__Provided passage__
First, I have changed my stance slightly from just society to a more justification standpoint. If someone attacks me with a knife I will defend myself because I think I have a right to life, no matter if society thinks I do or not. Like morals, how strong someone believes in which rights are worth defending are individual decisions, but society will play a role in molding and enforcing those rights.
Since right to life is basically universally accepted I will not get into that right now but if we look at the difference between gun culture in country of America, where belief in the right to bear arms is extremely high, and Britain, where belief in the right to bear arms is lower. Now, it is stupid to say that genetics has anything to do with views because most "rednecks" (I am not using that in a bad way, just a label for whites that live in the country in lack of better word) are Brits, so we can narrow that down to sociological effects.
In "redneck America", the feeling that we have a strong right to bear arms is enforced socially in many ways (preaching, seeing guns in households, learning to shoot guns early, learning importance of guns and gun safety, media) while that enforcement is not present in Britain so it is only natural for "redneck America" to defend the right to bear arms more than in Britain. These are obviously generalizations, it is extremely possible that someone raised in "redneck America" doesn't believe so highly about zero gun laws while there is an equally high possibility that someone in Britain thinks about gun laws in the same way as you Radar.
That is how I believe rights work. They seem to work in the same way I have seen morals work.
Now I will try to dwell into right to life. Now, as I said earlier, I haven't met a single person that doesn't think they have a right to life so not only will every society have a strong social enforcement of the right to life, the individuals that do stray from that will not last long and will be wiped from the gene pool. So assuming that everyone believes they have a right to life, our views come together where there is ideally no justification to taking a life. It would be seen the same, but just not to that extreme, as a group that forces another group to have extreme gun laws against their will or a group that forces another group to have zero gun laws when they do want some.
If a group does not want the right to own assault rifles, then enforce gun laws, its their choice. If a group does want the right to own assault rifles, then don't have gun laws, its their choice. If you live in a society where the sociological voice goes against your personal views, you can either deal with it, fight to get it changed, or move.
To answer your questions more throughly, when I say society, I am making a generalization about what that society says. It obviously gets extremely complicated when we deal with societies that are split on issues and getting into subgroups ("redneck" and Urban America are different societies but both part of American society).
Hopefully that explains my view that guns laws should be democratically voted on and enforced by state, country, or city governments because "redneck" and urban America have such different views on gun laws and rights a universal law would screw over one of the two groups. It makes things more complicated but it is the only solution that does not totally violate a group's wishes.

__Data section__
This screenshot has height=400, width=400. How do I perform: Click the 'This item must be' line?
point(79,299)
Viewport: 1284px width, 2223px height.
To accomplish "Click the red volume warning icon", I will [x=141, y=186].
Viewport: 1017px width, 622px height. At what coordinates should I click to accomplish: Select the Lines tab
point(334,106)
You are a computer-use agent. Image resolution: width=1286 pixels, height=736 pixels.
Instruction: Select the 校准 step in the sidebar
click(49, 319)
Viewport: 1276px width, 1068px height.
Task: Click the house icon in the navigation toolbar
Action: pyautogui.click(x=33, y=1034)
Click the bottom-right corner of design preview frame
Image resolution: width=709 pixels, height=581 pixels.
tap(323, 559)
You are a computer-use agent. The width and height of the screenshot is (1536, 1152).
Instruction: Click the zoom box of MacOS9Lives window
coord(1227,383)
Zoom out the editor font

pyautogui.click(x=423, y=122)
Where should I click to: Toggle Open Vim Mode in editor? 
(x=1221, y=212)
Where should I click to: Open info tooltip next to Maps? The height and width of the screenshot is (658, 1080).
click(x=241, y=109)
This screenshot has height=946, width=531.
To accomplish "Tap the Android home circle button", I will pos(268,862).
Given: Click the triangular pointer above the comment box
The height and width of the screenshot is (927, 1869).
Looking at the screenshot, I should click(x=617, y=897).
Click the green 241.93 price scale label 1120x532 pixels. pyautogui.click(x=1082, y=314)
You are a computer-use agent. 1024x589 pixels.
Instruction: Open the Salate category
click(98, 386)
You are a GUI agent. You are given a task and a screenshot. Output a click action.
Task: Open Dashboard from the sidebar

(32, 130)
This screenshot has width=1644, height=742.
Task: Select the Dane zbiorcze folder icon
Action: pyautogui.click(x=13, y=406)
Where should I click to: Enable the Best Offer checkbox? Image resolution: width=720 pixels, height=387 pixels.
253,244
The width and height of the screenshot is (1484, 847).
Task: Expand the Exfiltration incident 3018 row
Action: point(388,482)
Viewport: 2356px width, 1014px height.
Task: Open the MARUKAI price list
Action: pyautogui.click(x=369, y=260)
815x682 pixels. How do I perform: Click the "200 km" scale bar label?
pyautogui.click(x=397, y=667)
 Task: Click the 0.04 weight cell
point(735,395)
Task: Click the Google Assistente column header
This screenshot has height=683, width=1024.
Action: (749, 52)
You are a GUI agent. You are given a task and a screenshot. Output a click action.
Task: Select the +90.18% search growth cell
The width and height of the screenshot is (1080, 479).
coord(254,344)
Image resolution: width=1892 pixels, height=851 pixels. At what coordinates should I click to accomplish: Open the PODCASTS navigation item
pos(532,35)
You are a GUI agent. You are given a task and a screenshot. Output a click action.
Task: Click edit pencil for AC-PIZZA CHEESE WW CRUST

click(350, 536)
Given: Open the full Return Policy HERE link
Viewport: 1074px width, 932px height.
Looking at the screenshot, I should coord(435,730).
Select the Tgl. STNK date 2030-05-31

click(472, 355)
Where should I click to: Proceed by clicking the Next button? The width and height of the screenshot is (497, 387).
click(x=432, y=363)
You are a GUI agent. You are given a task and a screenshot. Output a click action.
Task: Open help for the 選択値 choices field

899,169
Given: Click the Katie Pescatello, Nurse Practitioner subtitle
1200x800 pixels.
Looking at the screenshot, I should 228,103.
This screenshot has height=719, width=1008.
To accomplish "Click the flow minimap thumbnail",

__Assignment 1__
For each statement below, say whether it agrees with the passage on gun rights, and quote the words from the passage that decide it.
(a) The writer says belief in the right to bear arms is lower in Britain than in America.
(b) The writer attributes differences in views on guns to genetics.
(c) The writer favors one universal gun law.
__Assignment 2__
In the passage on gun rights, what three options does the writer give a person whose society's sociological voice goes against their personal views?

__Your response 1__
(a) Yes: "and Britain, where belief in the right to bear arms is lower"
(b) No: "it is stupid to say that genetics has anything to do with views"
(c) No: "a universal law would screw over one of the two groups"

__Your response 2__
The person can deal with it, fight to get it changed, or move.